Write out exactly the lines below from the one containing "Image resolution: width=709" to the last, both ends kept, and nothing more; skip all pictures.

(Records for the exercise Opens)

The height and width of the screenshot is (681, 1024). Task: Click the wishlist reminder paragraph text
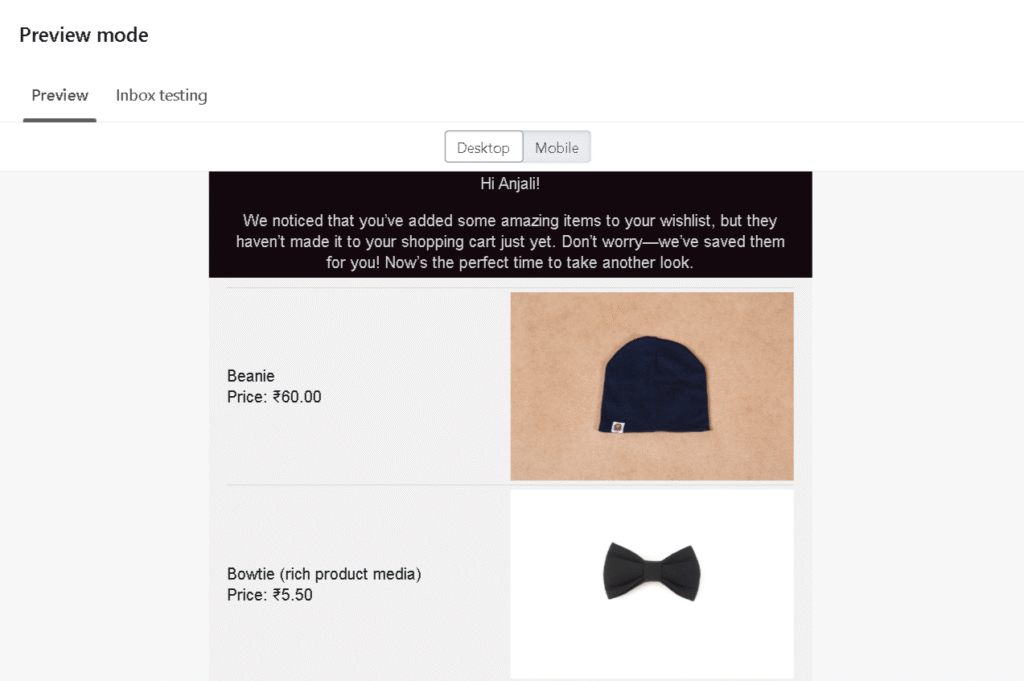click(x=510, y=242)
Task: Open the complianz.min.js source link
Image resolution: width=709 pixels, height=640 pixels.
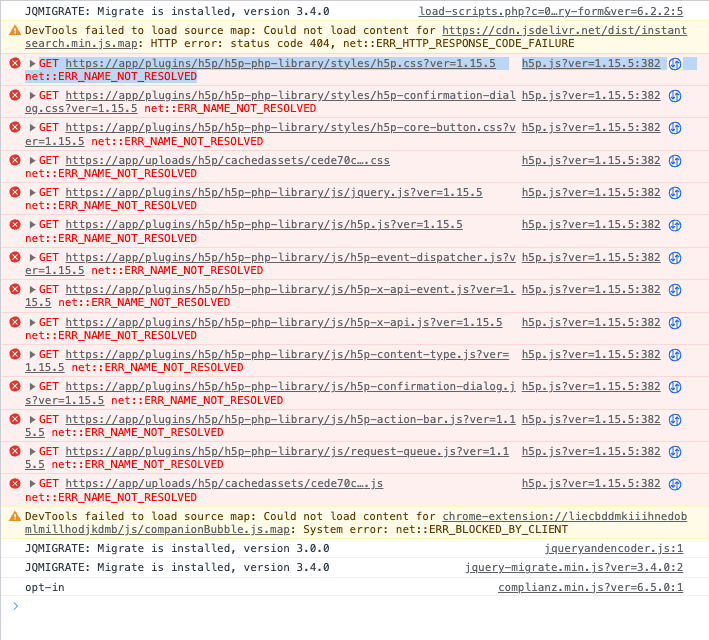Action: pos(590,587)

(Records for the exercise Closes)

Finished exercise:
Image resolution: width=709 pixels, height=640 pixels.
Action: pos(590,587)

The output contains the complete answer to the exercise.